| Exercise text |

*****

In other words, misbehavior by religious people became a staple of pornography, and whipping was a particular part of sexual activity that was emphasized in pornographic stories. Largier does not give the reason (only guesses) that the English should have become a center of what has been called “the English vice,” even though a nineteenth century writer wrote that in England “there are no Jesuits to be found.” Birching for hire was described in My Secret Life, and in an unexpected encroachment of automation, Mistress Berkly invented a machine that would do the whipping on a prone and naked gentleman patron. She made enough money (perhaps not all from her machine) in London that she bequeathed a huge sum to her brother, a missionary in Australia, but he wouldn’t touch it. Whipping was not just an English vice, it was a medical one. A volume On the Use of Whips in Medical Practice and in Matters of Love, published in 1669, bore the motto, “Cruel flagellation prepares the pleasures of Venus./ As long as it hurts, it helps. Then let there be pain!” There were many case studies published through the nineteenth century of men like the one “who was unable to perform his marital duties unless he was heartily whipped with rods.” The science behind such applications had to do with the transfer of heat to the organs of generation; one could not whip the genitals directly because “the genital areas are known to have an uncommon excitability and cannot possibly endure blows of the rod for as long as needed for blood to flow.” The hindquarters, however, could “accumulate the heat of life in a specific part of the body” and hence “promote the erection of the member.” No matter the medical seriousness of such discussions, the texts tended to get republished and supplemented with “case studies” that Largier says, “enriched their subject with gratuitous erotic details.”

*****

| Record extracts |

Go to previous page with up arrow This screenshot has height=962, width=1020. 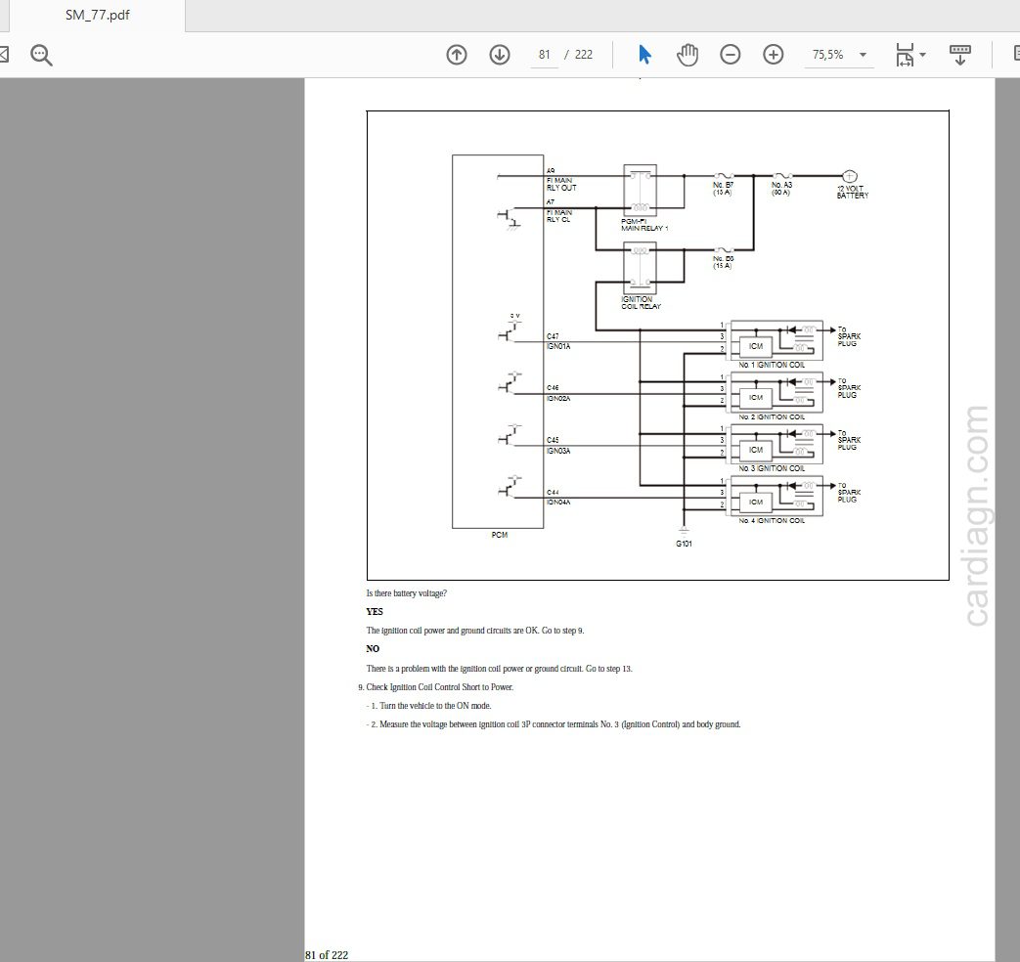click(457, 55)
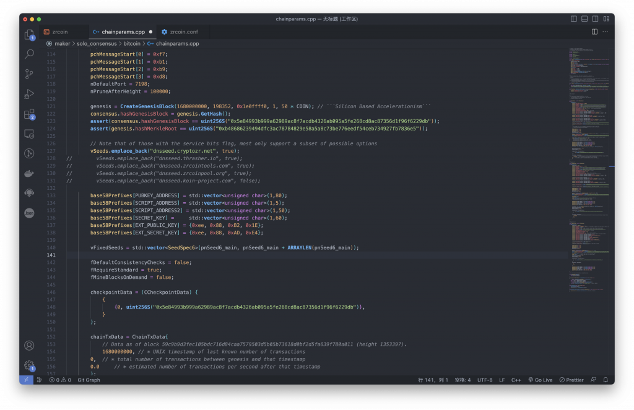This screenshot has height=410, width=634.
Task: Click Git Graph in the status bar
Action: click(x=89, y=380)
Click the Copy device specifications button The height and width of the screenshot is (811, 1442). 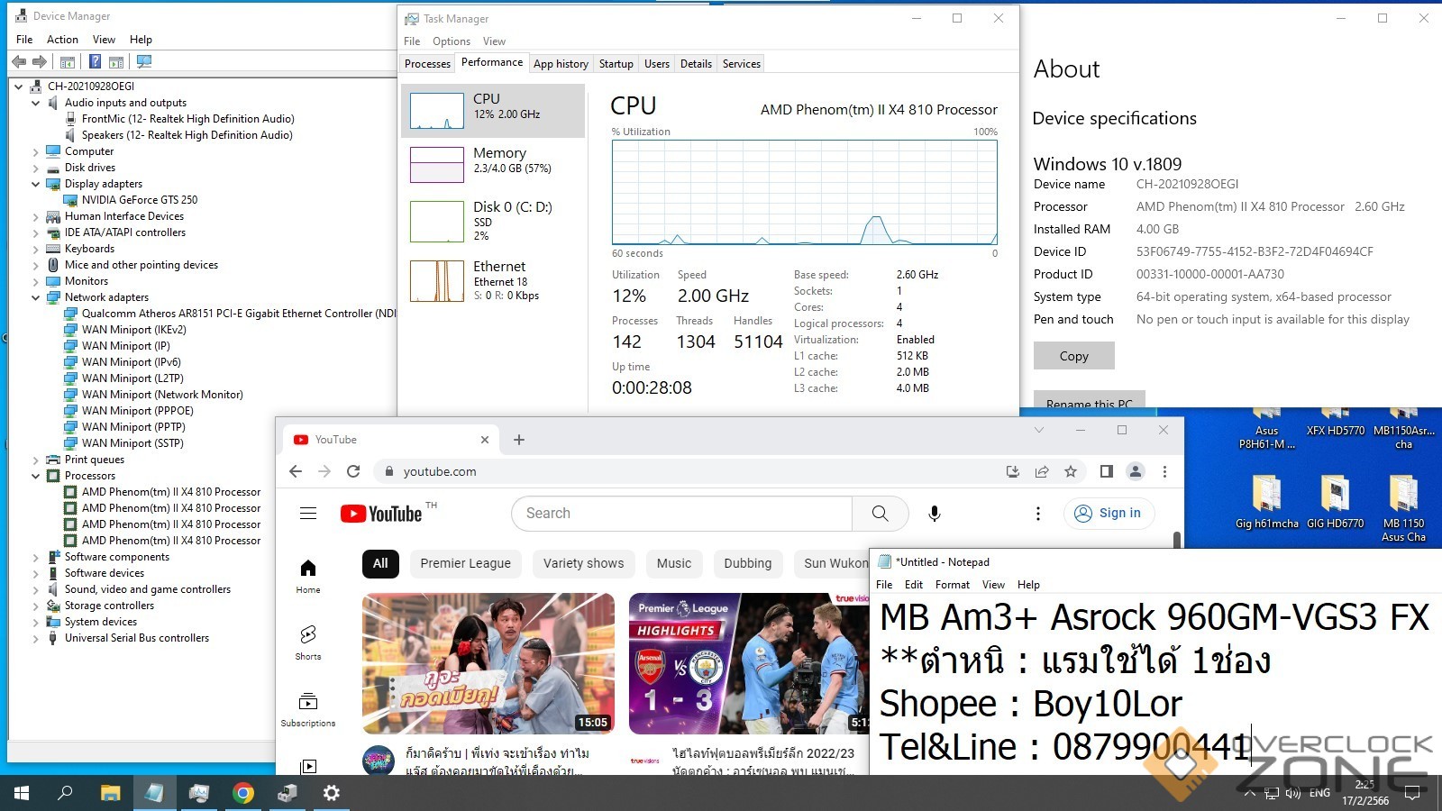1073,356
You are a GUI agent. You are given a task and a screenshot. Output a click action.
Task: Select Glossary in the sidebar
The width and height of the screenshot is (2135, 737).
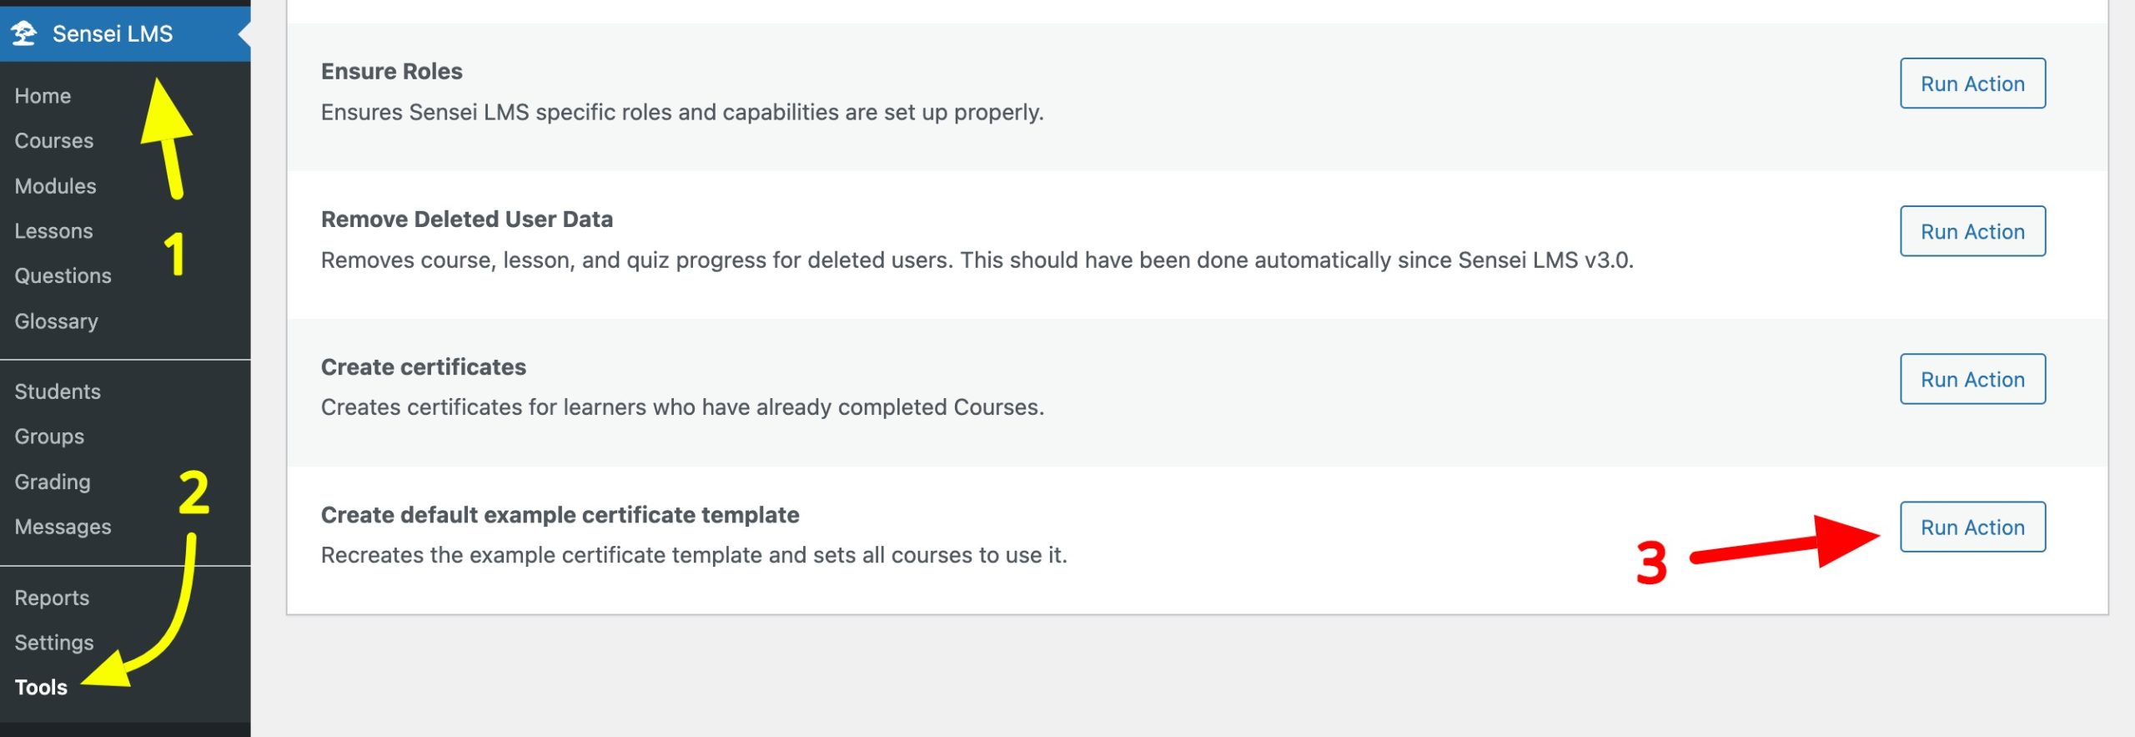pyautogui.click(x=56, y=321)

*****

| Problem set |
**A.** List every place named in the text on whipping.
**B.** Carry on the text on whipping past its last sentence.

| Task-by-task answers |
**A.** England, London, Australia

**B.**
Largier’s book is written in a serious and academic tone; if you didn’t know what a “praxis” was before, you will get examples of the use of this word many times in each chapter. The language is entirely consistent with the academic studiousness throughout the book, but the subject is one that at times cannot but excite laughter and wonder. Indeed, Largier remarks on the work of a 1698 medical treatise, that it shows that the “stimulation of flagellation consists instead in the fact that it is part of the variety of the world in all its richness.” That’s a perfect reason for an academic treatise on this far-from-trivial topic, and Largier’s comprehensive book disperses plenty of such stimulation.